Given our assignments and readings and Todd Conaway’s synchronous session (as well as some academic writing I’m doing at the moment), I’ve been thinking a good bit about community in online courses this week, both what it is and how to get it.
It seems to me that community in an online class is something of a different animal than other kinds of community that we think about as teachers. It is not the same as community in an onsite course, which we establish quickly by sizing each other up by appearance, telling jokes, agreeing or disagreeing with each other, either verbally or non-verbally, etc. Yet it’s not the same as online communities which are based on interest (and sharing knowledge and information, and thus learning, if informal) and are completely voluntary. These take a long time to establish, and members can engage in legitimate peripheral participation, or lurk (as Lave and Wenger suggest), prior to moving to engagement and then ultimately involvement and leadership in the community. So community in online courses seems to me to have characteristics of these two types of communities, but it cannot be characterized as either.
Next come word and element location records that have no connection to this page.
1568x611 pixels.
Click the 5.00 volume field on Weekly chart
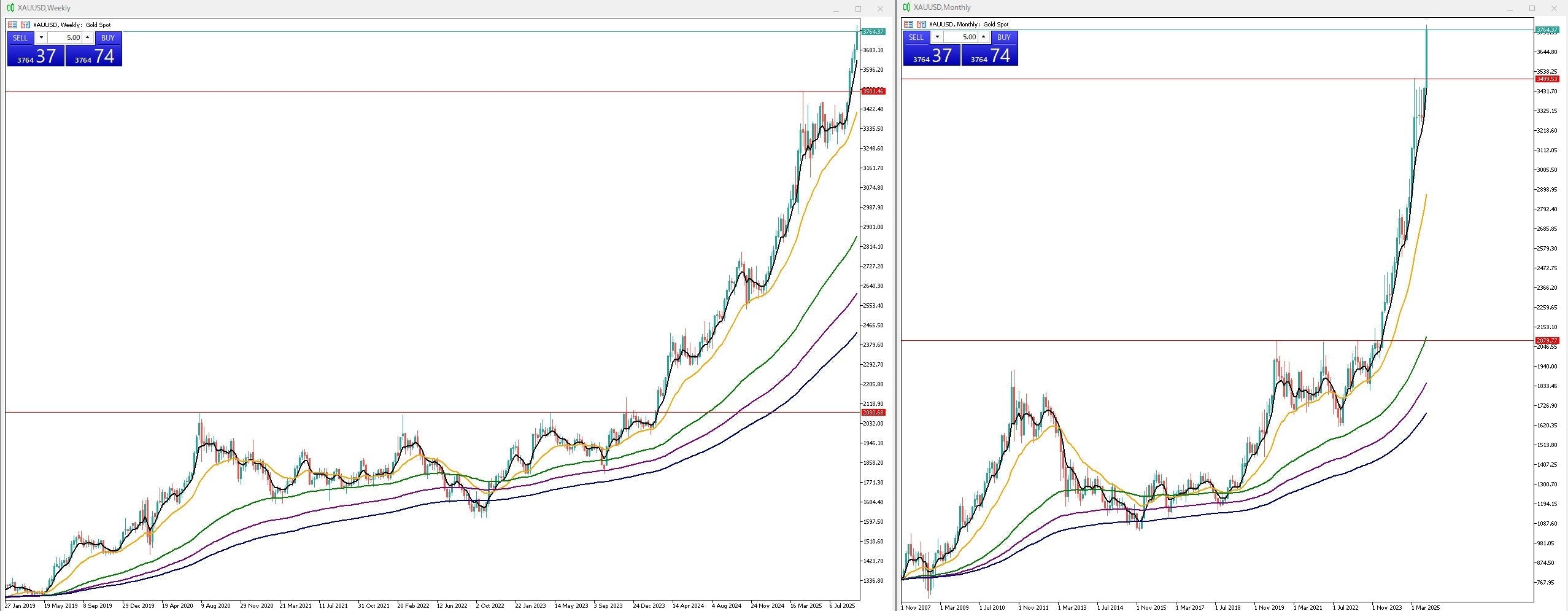(64, 37)
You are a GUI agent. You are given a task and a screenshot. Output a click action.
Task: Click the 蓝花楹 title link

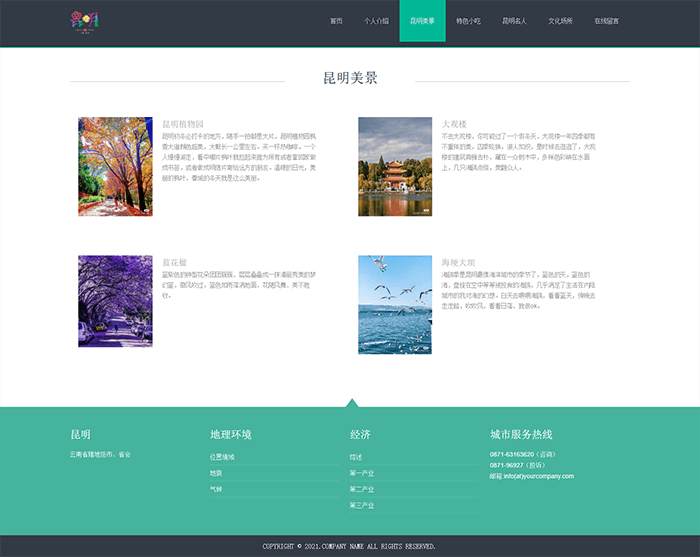tap(174, 262)
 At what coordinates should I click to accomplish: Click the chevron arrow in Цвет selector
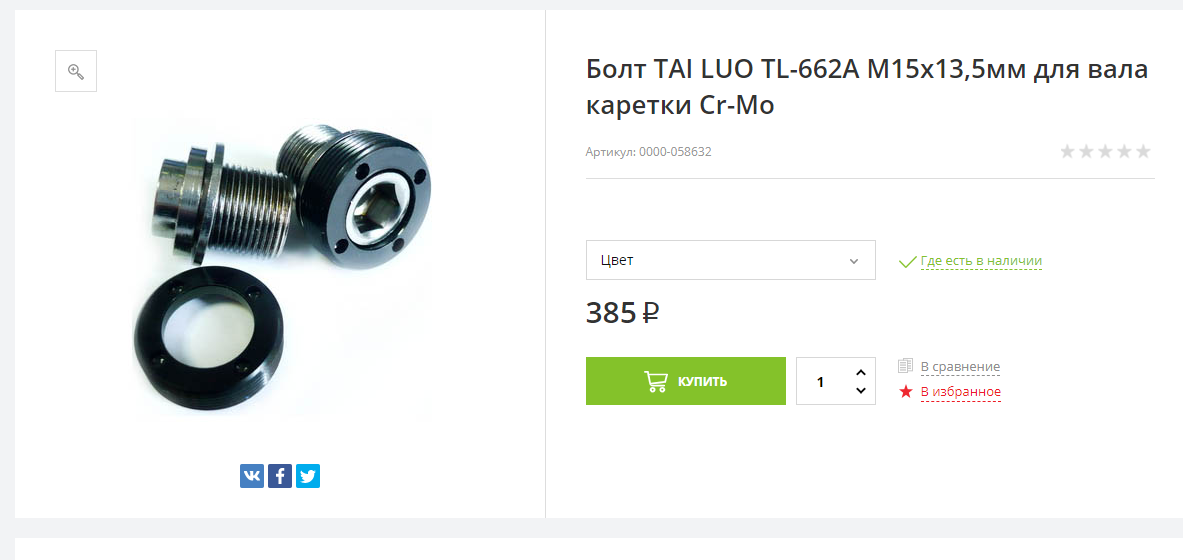tap(853, 261)
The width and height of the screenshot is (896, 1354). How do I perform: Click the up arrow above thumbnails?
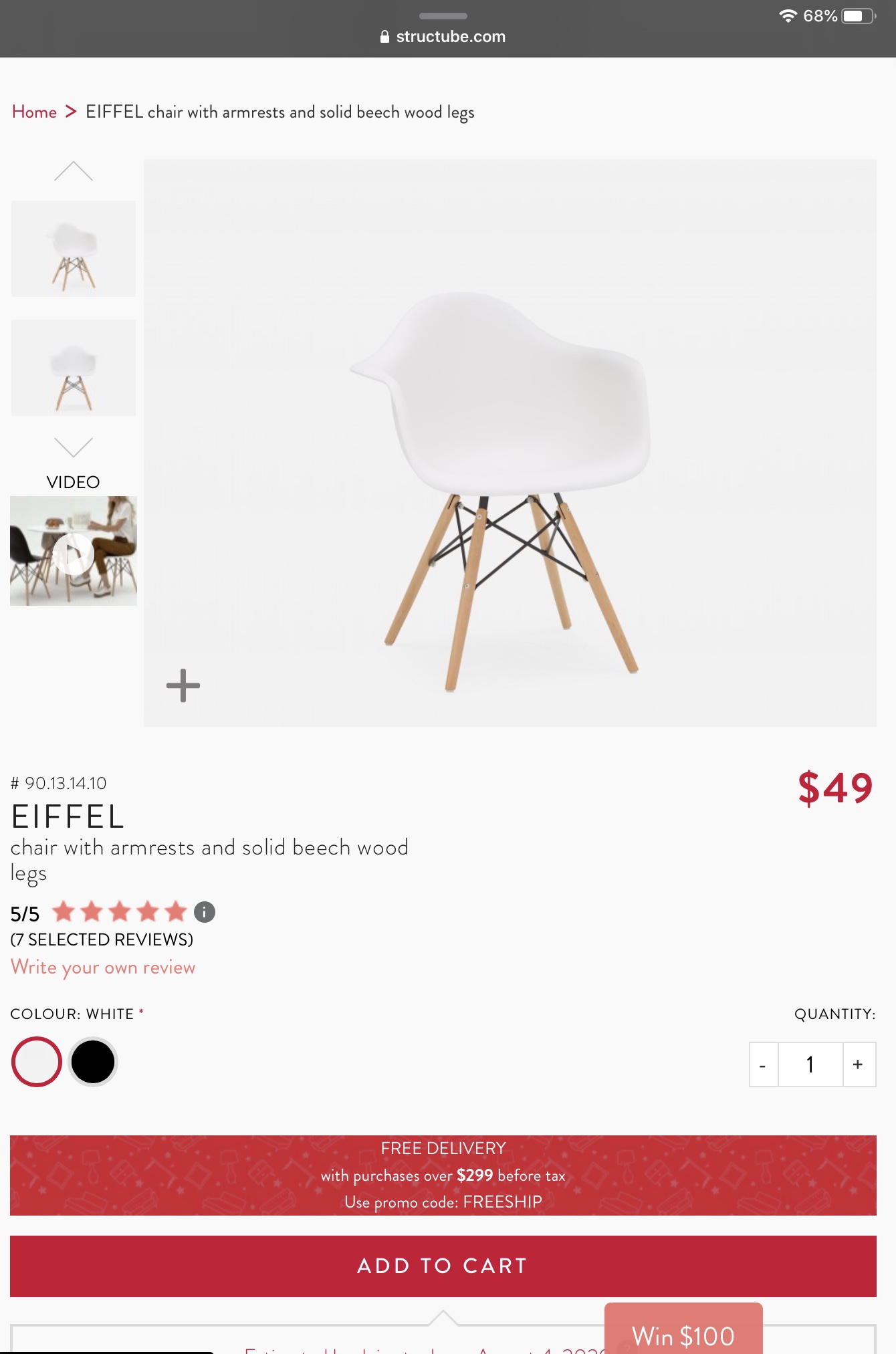(74, 172)
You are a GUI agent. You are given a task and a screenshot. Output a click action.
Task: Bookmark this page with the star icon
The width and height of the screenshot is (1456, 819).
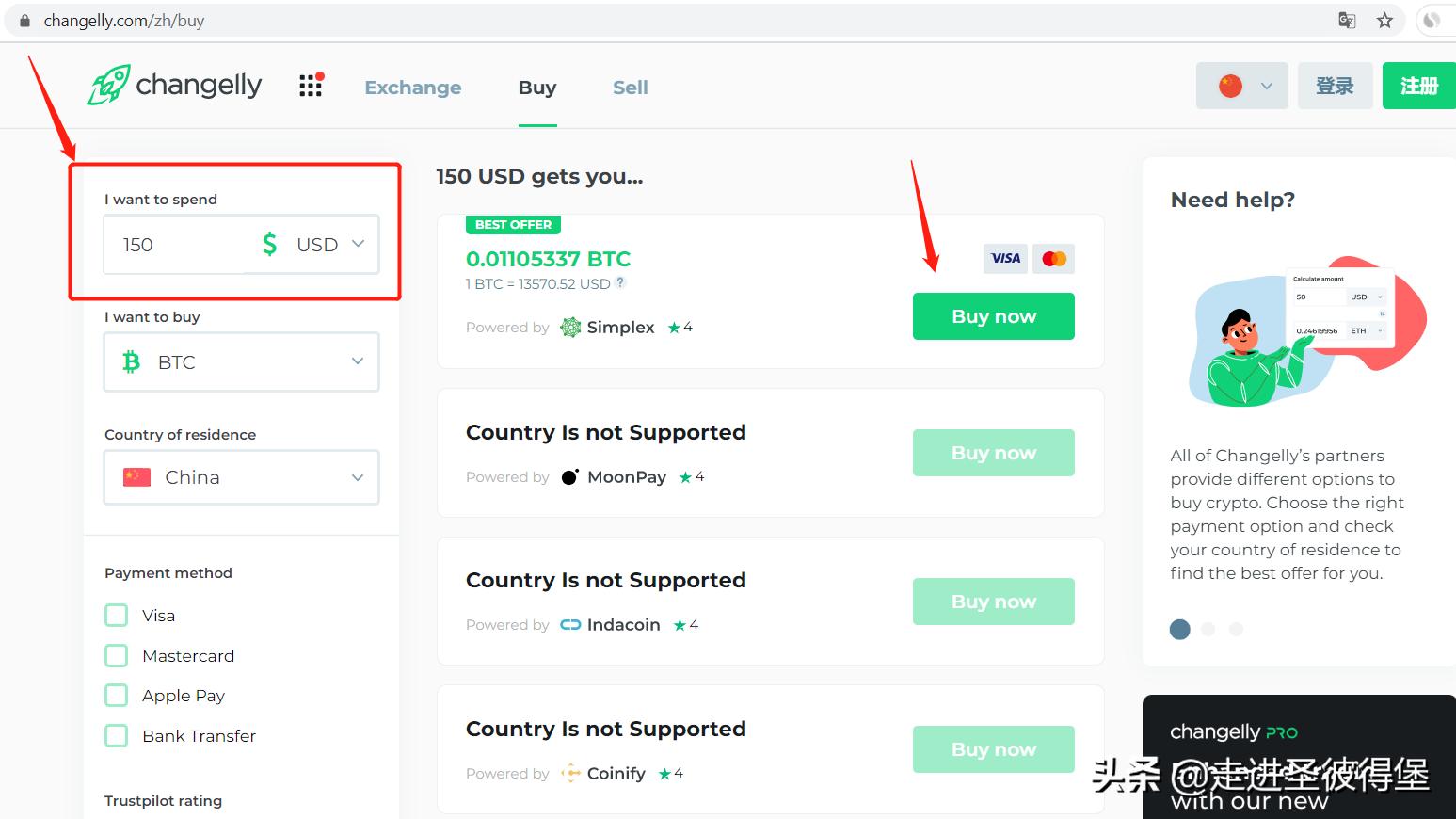coord(1384,21)
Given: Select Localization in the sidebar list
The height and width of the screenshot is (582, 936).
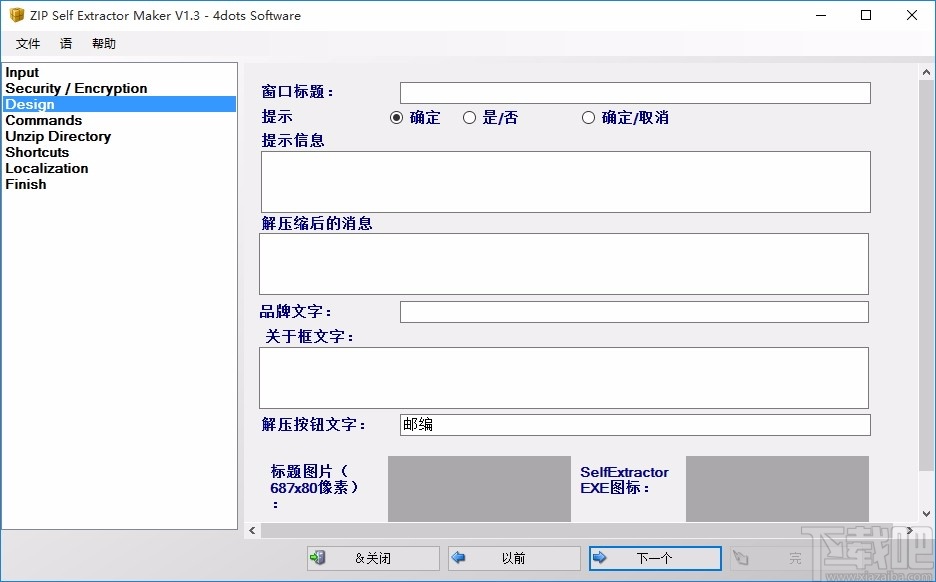Looking at the screenshot, I should (46, 168).
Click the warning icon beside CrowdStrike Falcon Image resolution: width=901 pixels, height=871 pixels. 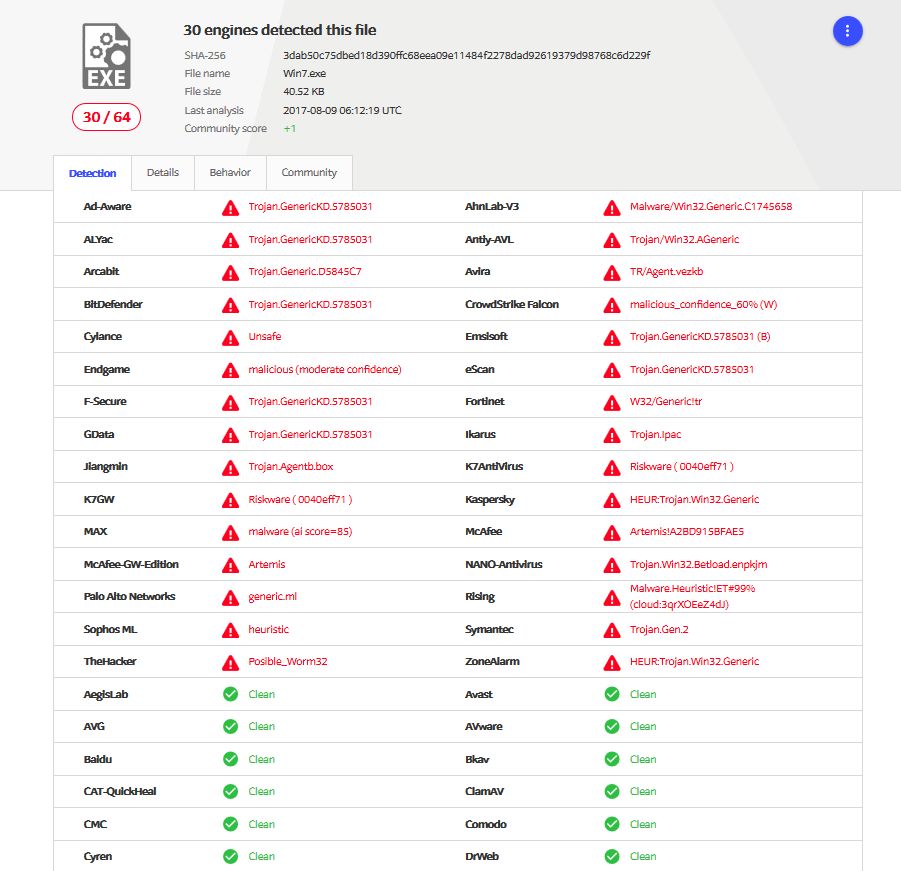611,305
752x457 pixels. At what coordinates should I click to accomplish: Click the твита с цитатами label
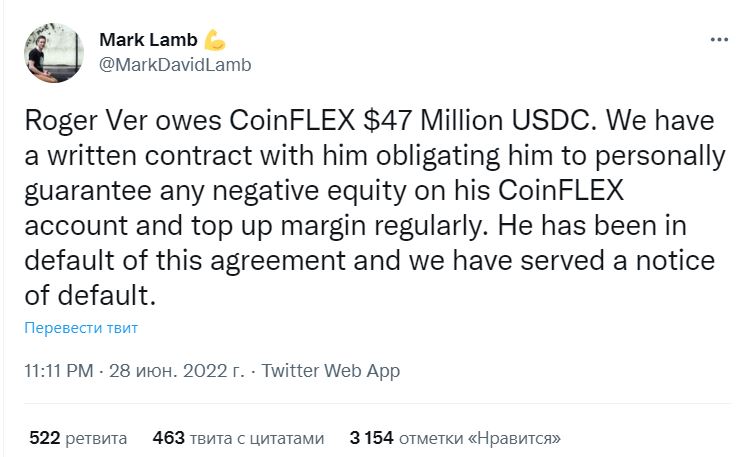coord(257,438)
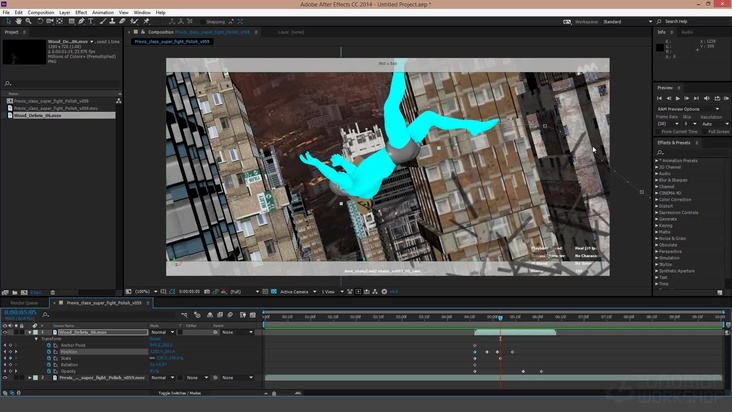Select the Rotation tool
This screenshot has height=412, width=732.
click(x=40, y=21)
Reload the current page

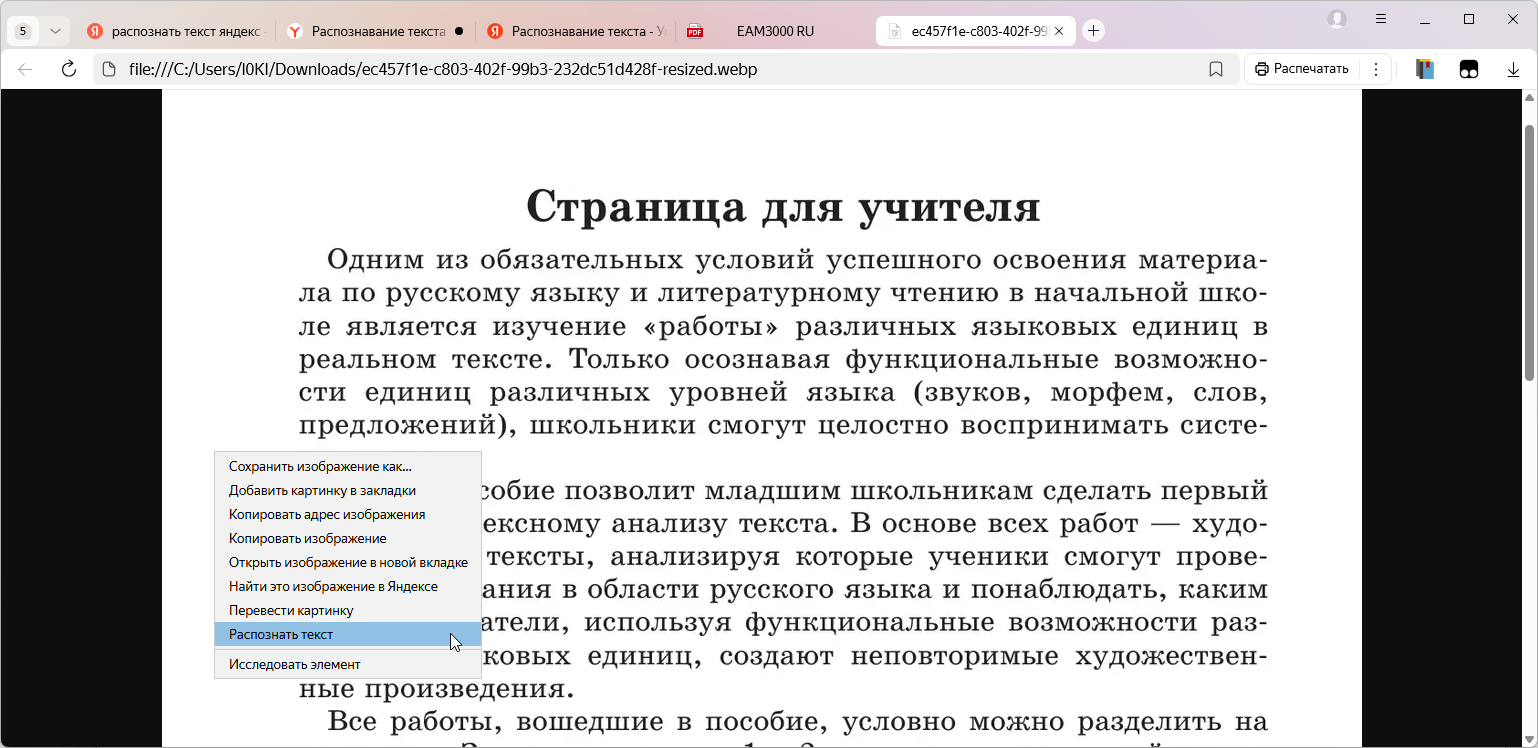point(68,68)
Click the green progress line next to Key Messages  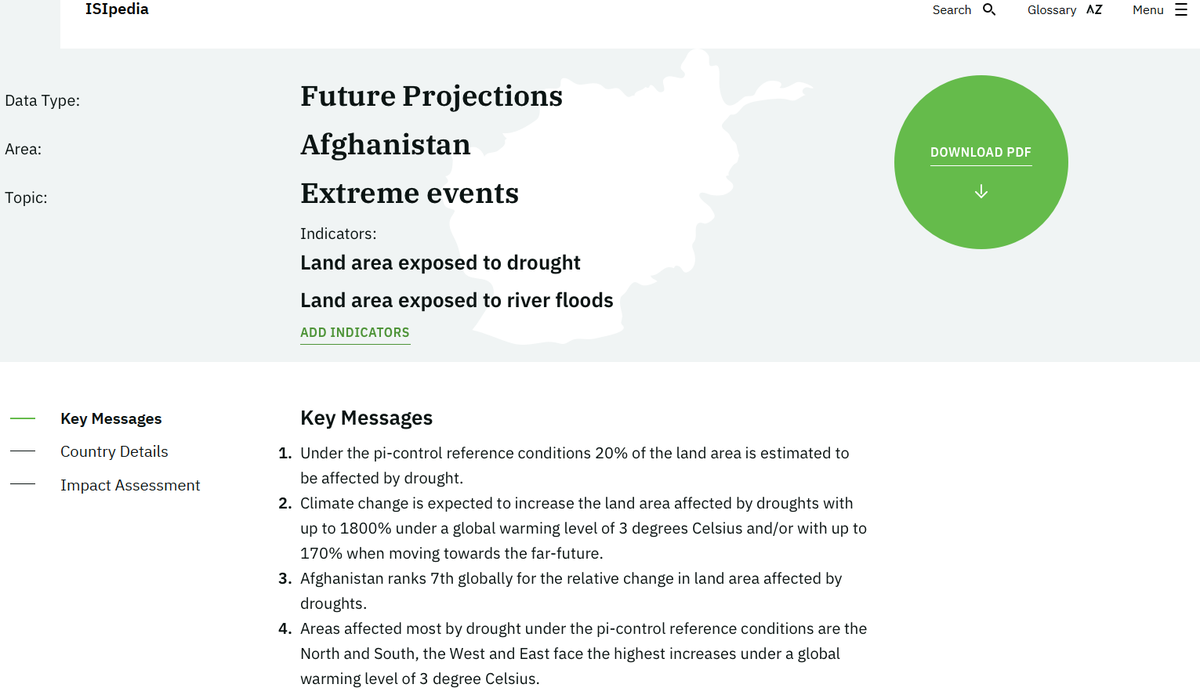tap(22, 418)
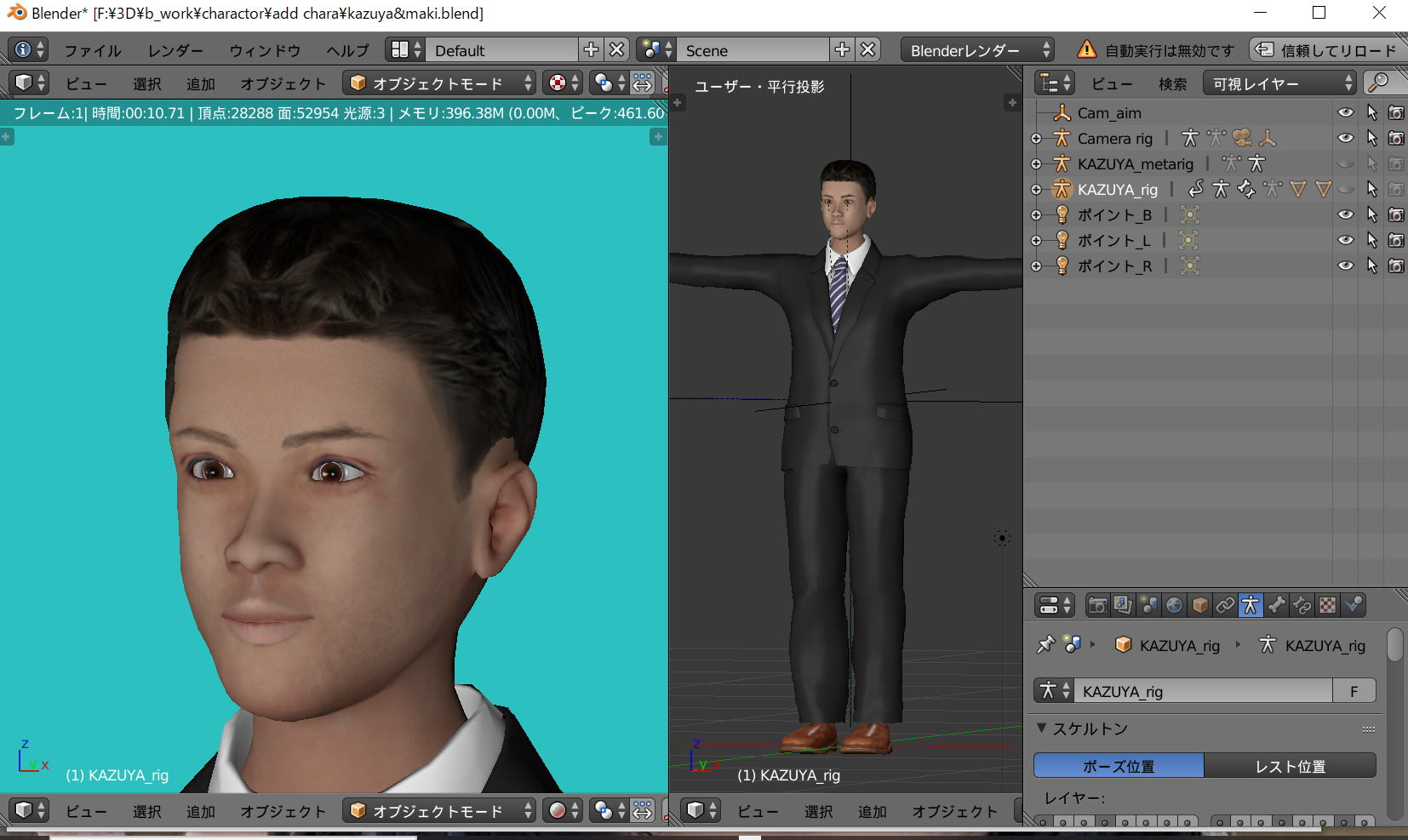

So what is that different animal? That is something I’m not at all sure about. And it seems to me that it’s difficult to figure out how to get/establish “it” if you don’t know what “it” is.
That said, I think community in an online course is one of those things that you seem to know it if you’ve got it and that you sure know if you don’t. And I think some of the activities in the book and some of the things Pilar suggested in the video are great, and they seem like legitimate/useful suggestions for how to get “it”.
It might be an interesting exercize to look at what our practical experiences suggest works and sort of reverse engineer a definition of what community in an online course really is, which might in turn help us come up with even more ideas about how to accomplish it.